Lauterbach sieht riesige Herausforderungen für Gesundheitssystem

Vier Tage lang beraten die Vertreter der deutschen Ärzteschaft in Mainz die Probleme des Gesundheitswesens und ihres Berufsstandes. Zur Eröffnung schwor Bundesgesundheitsminister Lauterbach die Anwesenden auf radikale Reformen ein.

Mainz (epd). Bundesgesundheitsminister Karl Lauterbach (SPD) hat auf dem Deutschen Ärztetag für eine „Zeitenwende“ im Gesundheitswesen geworben. Aufgrund jahrelang verschleppter Reformen sei die Gesundheitsversorgung inzwischen durch erhebliche Fehlentwicklungen bedroht, sagte er am 7. Mai bei der Eröffnung des 128. Deutschen Ärztetags in der Mainzer Rheingoldhalle. In den kommenden Jahren würden dem Land 50.000 Ärztinnen und Ärzte fehlen. Dauerhaft immer mehr Ärzte aus anderen Staaten abzuwerben, statt selbst in deren Ausbildung zu investieren, sei aber kein Ausweg: „Das ist nicht ethisch und kann so nicht weitergehen.“

Lauterbach versprach den anwesenden Vertretern der Bundesärztekammer eine Reform der Zulassungsregeln und einen Ausbau der Studienplätze. Um den Beruf attraktiver zu gestalten, warb er zudem für eine Entbürokratisierung der Medizin. „Wir haben im Gesundheitssystem eine Kultur des Misstrauens aufgebaut“, sagte der Minister. So sei es nicht richtig, dass jeder einzelne Krankenhausfall auf eine Fehlbelegung überprüft werde.
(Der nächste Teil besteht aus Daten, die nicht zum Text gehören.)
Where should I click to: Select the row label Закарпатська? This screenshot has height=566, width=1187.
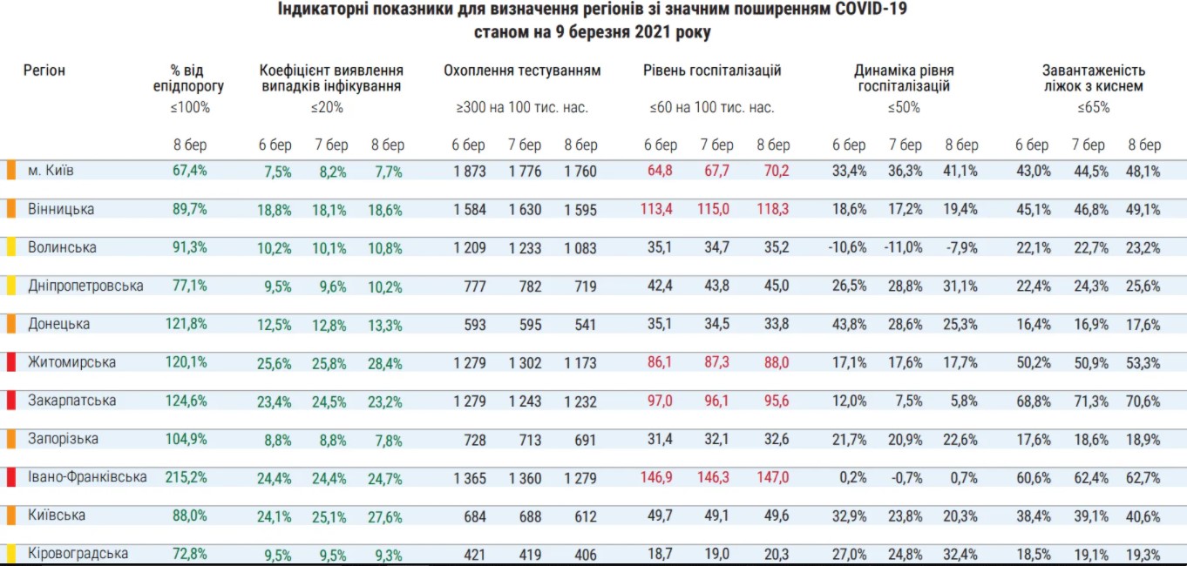(x=71, y=401)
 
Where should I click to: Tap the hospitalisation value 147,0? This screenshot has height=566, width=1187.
(x=772, y=478)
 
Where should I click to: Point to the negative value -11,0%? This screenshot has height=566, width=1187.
(x=904, y=248)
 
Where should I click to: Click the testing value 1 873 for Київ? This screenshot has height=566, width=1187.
(x=470, y=172)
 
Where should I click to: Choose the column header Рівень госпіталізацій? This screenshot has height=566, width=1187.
(x=712, y=71)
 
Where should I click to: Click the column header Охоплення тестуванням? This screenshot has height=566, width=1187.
(x=522, y=71)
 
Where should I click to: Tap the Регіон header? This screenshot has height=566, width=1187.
(x=44, y=71)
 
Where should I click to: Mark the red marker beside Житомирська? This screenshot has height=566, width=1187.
(x=11, y=362)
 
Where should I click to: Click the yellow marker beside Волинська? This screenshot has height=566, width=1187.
(x=11, y=247)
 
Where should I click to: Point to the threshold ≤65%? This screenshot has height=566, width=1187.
(x=1093, y=108)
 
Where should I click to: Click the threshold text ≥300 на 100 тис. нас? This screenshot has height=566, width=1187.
(x=522, y=108)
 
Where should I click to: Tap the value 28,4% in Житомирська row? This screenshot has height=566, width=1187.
(x=385, y=363)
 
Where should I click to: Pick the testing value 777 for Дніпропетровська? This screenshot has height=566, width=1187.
(x=473, y=286)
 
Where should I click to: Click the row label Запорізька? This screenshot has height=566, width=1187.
(x=63, y=439)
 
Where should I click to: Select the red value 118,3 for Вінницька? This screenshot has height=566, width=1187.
(x=772, y=210)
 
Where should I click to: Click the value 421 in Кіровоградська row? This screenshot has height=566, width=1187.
(x=473, y=555)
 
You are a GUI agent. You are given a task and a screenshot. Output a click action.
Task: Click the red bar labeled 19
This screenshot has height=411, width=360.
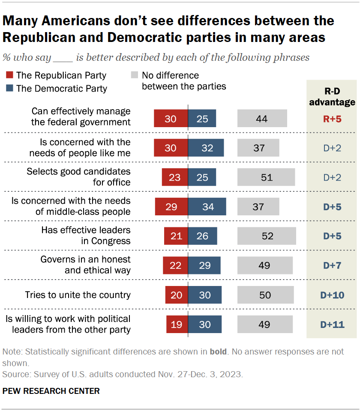click(x=177, y=325)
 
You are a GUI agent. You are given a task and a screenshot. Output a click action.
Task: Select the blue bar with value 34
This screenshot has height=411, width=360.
click(x=207, y=207)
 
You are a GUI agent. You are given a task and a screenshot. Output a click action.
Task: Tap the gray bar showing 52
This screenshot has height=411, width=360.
click(x=267, y=236)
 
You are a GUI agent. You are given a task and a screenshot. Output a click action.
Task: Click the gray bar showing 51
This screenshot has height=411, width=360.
click(x=266, y=177)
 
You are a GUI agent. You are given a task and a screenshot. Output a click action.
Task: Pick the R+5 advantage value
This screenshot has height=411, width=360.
click(x=332, y=119)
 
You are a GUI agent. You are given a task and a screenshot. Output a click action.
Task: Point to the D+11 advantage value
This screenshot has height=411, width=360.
click(x=332, y=325)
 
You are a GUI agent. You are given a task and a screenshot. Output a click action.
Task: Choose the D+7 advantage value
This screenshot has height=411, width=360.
click(x=332, y=265)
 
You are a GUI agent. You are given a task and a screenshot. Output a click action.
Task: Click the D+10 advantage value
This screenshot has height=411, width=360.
click(x=332, y=295)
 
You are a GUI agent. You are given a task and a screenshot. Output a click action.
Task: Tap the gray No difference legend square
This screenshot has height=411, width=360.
click(x=134, y=76)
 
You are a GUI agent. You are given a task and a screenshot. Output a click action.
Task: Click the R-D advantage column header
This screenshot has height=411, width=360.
click(x=332, y=96)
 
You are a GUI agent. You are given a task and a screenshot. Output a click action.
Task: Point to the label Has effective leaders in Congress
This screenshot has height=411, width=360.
click(x=86, y=236)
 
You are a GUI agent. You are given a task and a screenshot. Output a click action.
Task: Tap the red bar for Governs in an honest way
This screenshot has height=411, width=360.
click(x=175, y=265)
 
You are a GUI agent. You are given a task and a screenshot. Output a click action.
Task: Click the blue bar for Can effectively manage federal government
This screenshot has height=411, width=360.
click(x=202, y=119)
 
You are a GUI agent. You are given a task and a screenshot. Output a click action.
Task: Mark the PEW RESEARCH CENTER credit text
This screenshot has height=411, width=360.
click(x=51, y=391)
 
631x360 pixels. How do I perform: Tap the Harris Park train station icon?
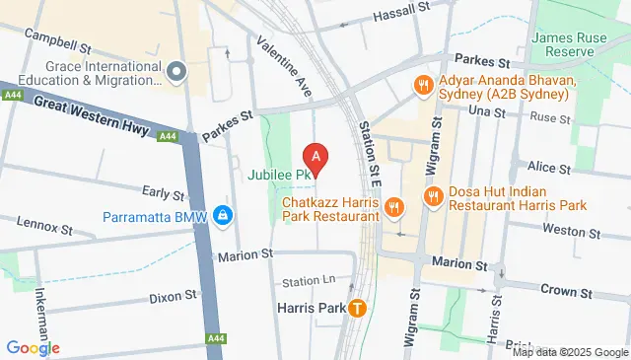[357, 308]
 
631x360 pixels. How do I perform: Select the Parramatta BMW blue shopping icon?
[225, 216]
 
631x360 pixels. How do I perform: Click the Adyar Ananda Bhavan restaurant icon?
[421, 85]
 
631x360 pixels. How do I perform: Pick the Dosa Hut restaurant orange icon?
[432, 197]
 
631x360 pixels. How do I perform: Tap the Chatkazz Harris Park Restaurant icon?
[393, 206]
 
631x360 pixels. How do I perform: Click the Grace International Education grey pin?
[176, 71]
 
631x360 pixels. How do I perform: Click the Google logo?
[33, 347]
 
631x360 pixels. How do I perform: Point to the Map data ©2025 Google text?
[569, 352]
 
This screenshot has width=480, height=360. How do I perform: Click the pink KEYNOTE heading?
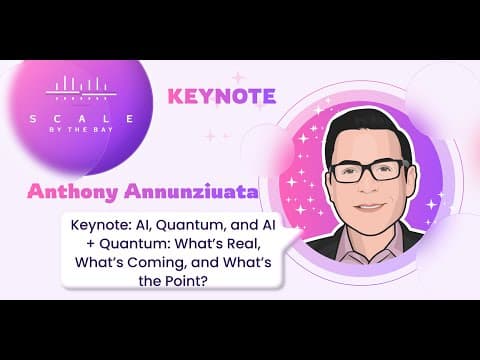tap(222, 96)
Der Gesundheitsversorgung Deutschlands stellte Lauterbach ein schlechtes Zeugnis aus: Bei der Lebenserwartung hinke das Land inzwischen anderen europäischen Staaten hinterher. Zwischen dem Gesundheitszustand armer und reicher Menschen gebe es inakzeptabel große Unterschiede. In vielen Krankenhäusern fänden aus ökonomischen Zwängen eigentlich vermeidbare Behandlungen statt. Bei der medizinischen Forschung sei Deutschland abgehängt, bei der Digitalisierung des Gesundheitssektors ein „Entwicklungsland“. Eine Reihe radikaler Reformen sei daher unabdingbar. Insgesamt 15 Gesetze habe sein Ministerium daher allein auf Bundesebene angestoßen.

Mit manchen Vorschlägen, etwa der Idee, „Hybridärzte“ sollten künftig die Trennung zwischen niedergelassenem und klinischem Bereich aufweichen, sorgte der Minister für Unmut im Saal. Bereits vor der Rheingoldhalle hatten Beschäftigte gegen die Missstände im Gesundheitswesen demonstriert. Das Angebot, zu ihnen zu sprechen, hätten die Demonstranten abgelehnt, bedauerte Lauterbach.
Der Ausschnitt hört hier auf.